There are no specific requirements regarding lease agreements for movable property. However, it is common for these agreements to be in writing.

Key contracts

See Question 7, Key contracts.


Transferring employees

9. In what circumstances (if any) are employees transferred by operation of law?

Initial outsourcing

An employee is not transferred by operation of law. Where employees are transferred to the transferee to provide services in relation to the outsourcing, the employees can be transferred either by:

  • Secondment.

  • Entering into a new employment contract with the transferee. In this case, the employment contract with the transferor must be terminated at the expense of either transferee or transferor (as agreed by the parties).

Change of supplier

See above, Initial outsourcing.


See above, Initial outsourcing.

For more information on transferring employees on an outsourcing, including structuring employee arrangements (including any notice, information and consultation obligations) and calculating redundancy pay, see Transferring employees on an outsourcing in China: overview ( www.practicallaw.com/6-578-6285) .


Data protection

10. What legal or regulatory requirements and issues may arise on an outsourcing concerning data protection?

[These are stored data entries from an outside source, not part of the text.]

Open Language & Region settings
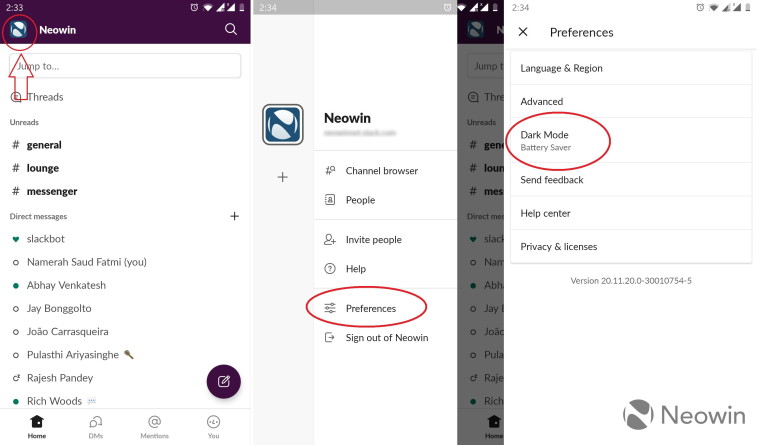The height and width of the screenshot is (445, 760). tap(631, 68)
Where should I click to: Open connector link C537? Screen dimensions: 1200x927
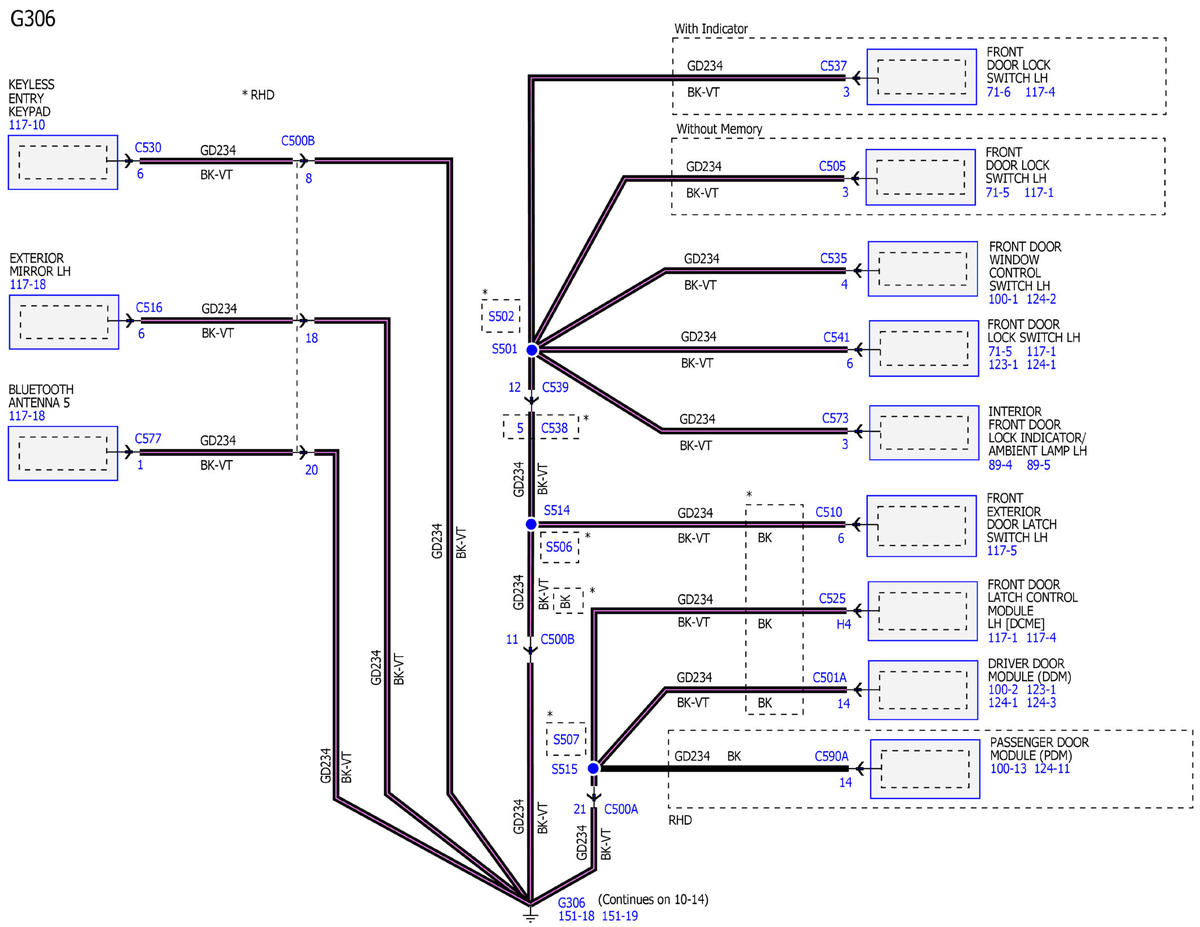pyautogui.click(x=833, y=67)
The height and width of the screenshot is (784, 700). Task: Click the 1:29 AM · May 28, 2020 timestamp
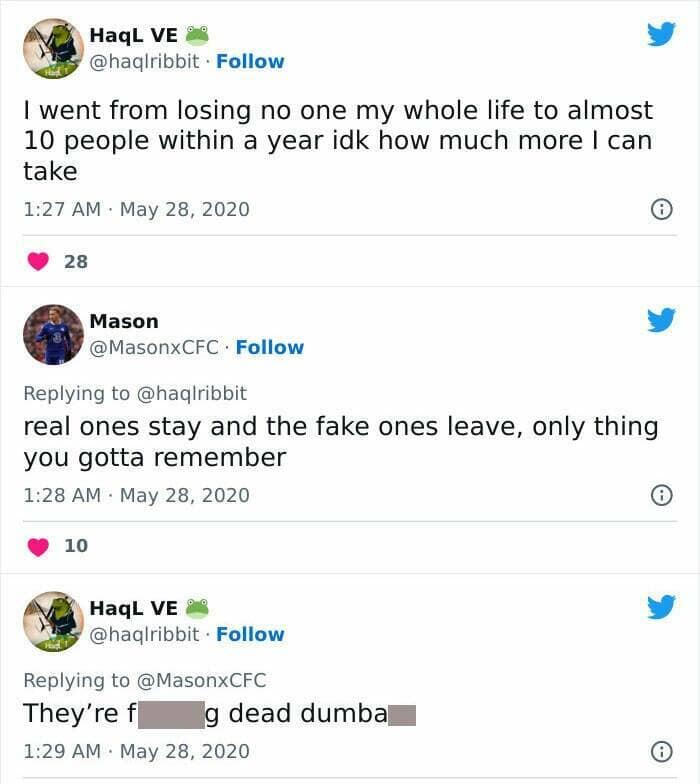136,751
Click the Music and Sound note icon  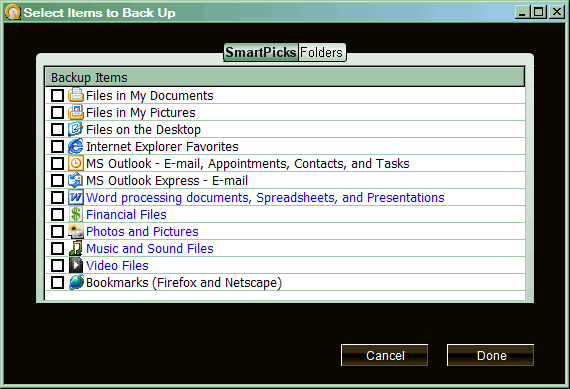[76, 248]
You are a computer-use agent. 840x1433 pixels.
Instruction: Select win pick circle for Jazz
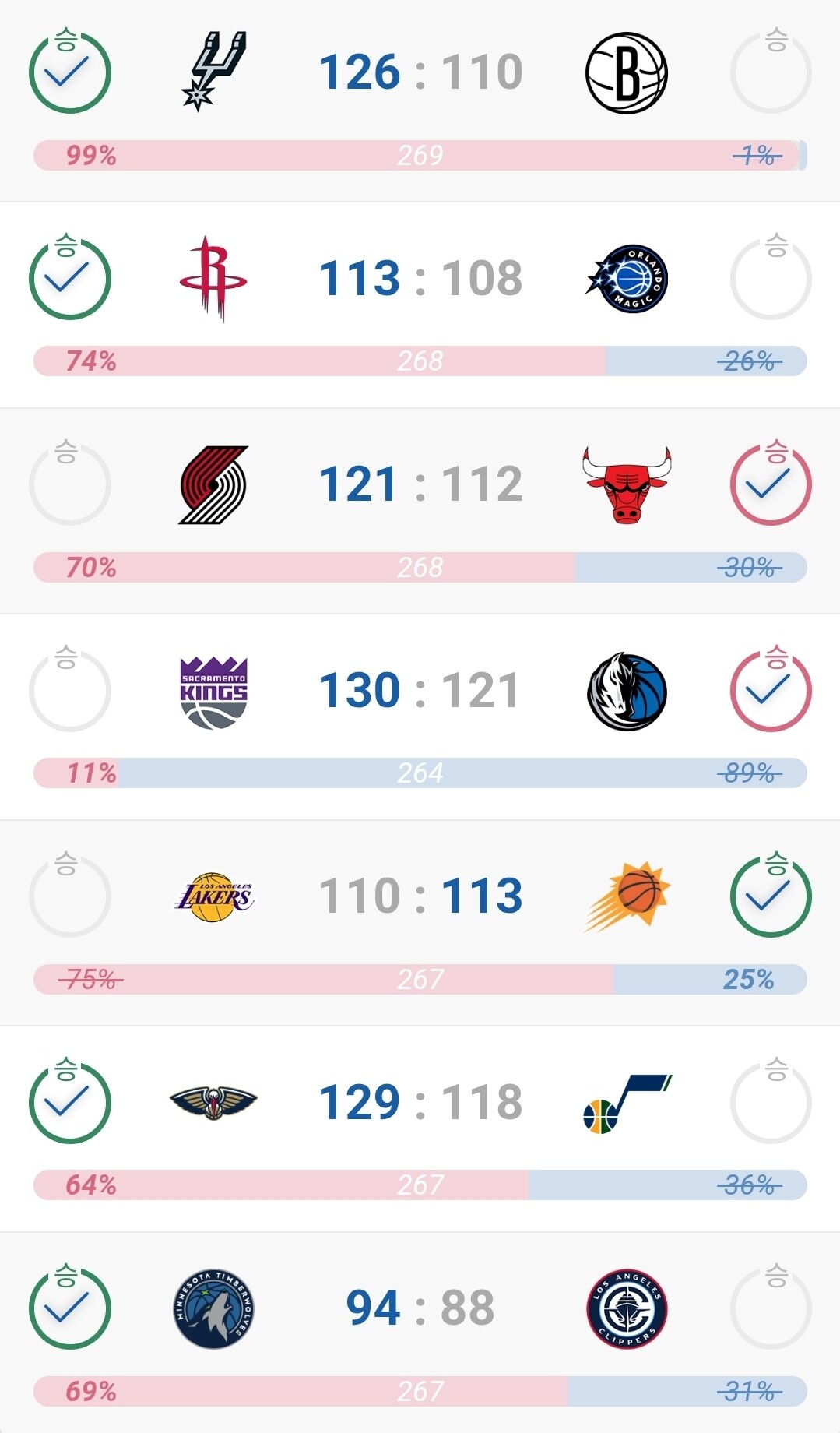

Data protection and data security

General requirements. The PRC lacks a comprehensive legal framework to regulate the use and disclosure of data. While there is currently no national data privacy law, data security protection can be addressed through various laws and regulations with provisions regarding data protection in general or as applicable in specific industry sectors. These laws and regulations include, without limitations:

  • General Principles of the Civil Law of the PRC, passed by the NPC in 1986.

  • Tort Liability Law, passed by the Standing Committee of the NPC on 26 December 2009, which came into effect on 1 July 2010.

  • The Seventh Amendments to the PRC Criminal Law, passed by the Standing Committee of the NPC on 28 February 2009.

  • The amendment to the Law on Resident Identity Cards, passed by the Standing Committee of the NPC on 29 October 2011.

  • Certain industry specific regulations, such as the:

    • Protection of the Safety of Computer Data Systems Regulations, for the protection of personal data of internet users;

    • Tentative Provisions of Administration of Basic Personal Credit Information Database, for the protection of credit information of customers maintained by banks;

    • the Several Regulations on Standardising Market Order for Internet Information Services issued by the MIIT on 29 December 2011.

    • the Decision of Strengthening the Protection of Network Information passed by the Standing Committee of the NPC on 28 December 2012.

    • Regulation on the Administration of Credit Investigation Industry promulgated by the State Council, which became effective on 15 March 2013.

A domestic recipient of data in an outsourcing transaction must comply with these general laws and regulations where applicable.

For outsourcing services provided by a PRC supplier to foreign entities or individuals, the supplier must also consider data security protection requirements under the Information Provisions (see Question 1). Under the Information Provisions, domestic recipients must:

  • Establish an effective internal information protection system, including the implementation of level-to-level administration regarding recording media.

  • Impose confidentiality obligations on its employees to ensure security and confidentiality of any data it receives from the customer in connection with the outsourcing services.

Due to the lack of a national, generally applicable data privacy law in the PRC, it is commonly understood that contractual protection plays a key role to ensure data security in an outsourcing context. The PRC Contract Law, which was brought into effect by the NPC on 1 October 1999, imposes general confidentiality obligations on contracting parties in relation to trade secrets during performance, and after expiration, of a contract.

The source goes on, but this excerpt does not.